The proliferation of multiple truths and misinformation is aided by technology and a 24-hour media news cycle that generates and pushes out many truths online that can live on, disputed or not. Zhao Shukun refers to the “rapid expansion of ‘We Media” information sources, some of which peddle in lies, rumors, or ‘I-feel’ or ‘I-think’ type of information” that trade on misinformation. Fake news, whether it be for the interests of politics or entertainment, distorts facts in order to provide incorrect information. Tae-Jin Yoon (Yonsei University) points out how changes in the media environment, technological infrastructure, and structure of knowledge have aided in the rapid and broad dissemination of misinformation. Preexisting mechanisms for “factualizing” information based on authority are not as effective anymore, adds Dong Hyun Song (National University of Singapore).

Kiyoshi Adachi (United Nations Conference on Trade and Development) reports that the current tide of “voter discontent with and suspicion of ‘the establishment’ comes, ironically, at a point when bureaucrats and academic, and schools that deal with public policy and administration in particular, appear to be trying more than even to emphasize the importance of crafting policy prescriptions to the extent possible on evidence-based science.”

Several participants posed questions about the proliferation of misinformation and the role and responsibility of media.
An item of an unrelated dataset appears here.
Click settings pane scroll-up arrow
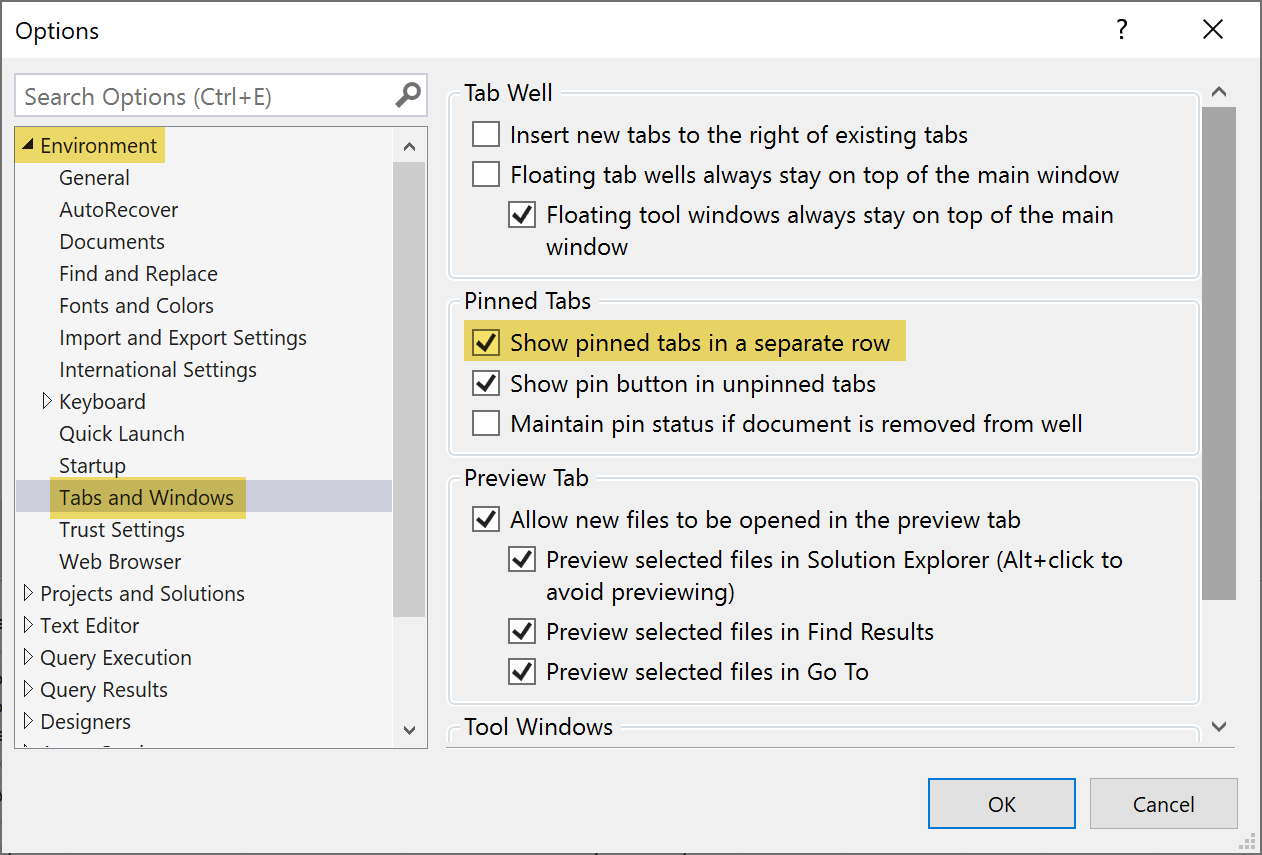The height and width of the screenshot is (855, 1262). click(1219, 92)
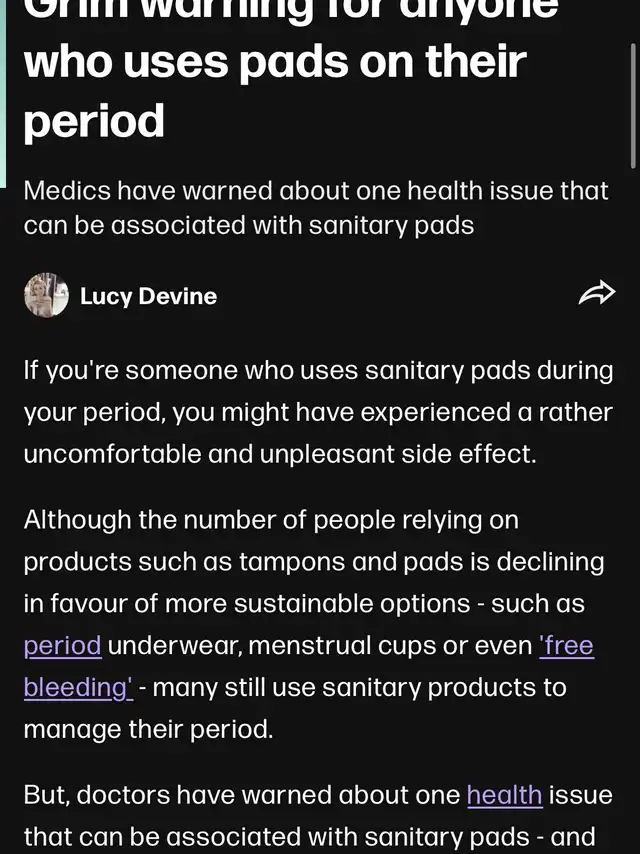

Should there be some movement or action to control the spread of misinformation, and in what ways can the news media be responsible to control the production and spread of fake news while still understanding that there can be more than one truth? How can public organizations like public broadcasters fulfill their social role in a post-truth world?

3)    How can social justice be upheld in a post-truth era?

Filtering facts from misinformation may be the primary responsibility of the general population. As noted by Tae-Jin Yoon, citizens have a duty to be skeptical of and confirm information they receive, no matter how interesting or engaging it may be. A similar observation was offered by Hiroyuki Hoshiro. He believes that the way to conquer the manipulation of information by powerful groups is for the people to continuously demand the release of information and to think critically of the information offered by these authorities.  The world may be full of distorted information, agrees Kiyoshi Adachi, but the majority of people are fully capable of filtering the large amounts of information they receive when they go to the polls, as was the case with the US Presidential election and with the vote to leave the European Union by UK voters. Perhaps more attention should be paid to the source of voter skepticism and discontent, which Bronwen Morgan (University of New South Wales) likens to a “deep juncture, if not brokenness.”

Perhaps the fascination with the truth might not be what we should be searching for. There is no absolute truth, Shu-chin Grace Kuo (National Cheng Kung University) argues; instead there are mechanisms that turn “facts into artifacts.” For example, records of oral arguments are designed not to capture a complete recording of court proceedings, but to offer the legal truths of the legal proceedings for a specific purpose. Ultimately, the real problem might be the difficulty and pain involved in seeking the truth. Luqui Luwei points out that one way of articulating the post-truth era is that “judgment becomes less responsive to reason and more responsive to emotion.” Bronwen Morgan (University of New South Wales) sees opportunity in imagining less of a dichotomy: “what does it look like when reason and emotion intertwine, each straining the other of their palatable effects when taken to extremes?”

Perhaps these and other provocative considerations posed in this forum will be explored in future Meridian 180 discussions.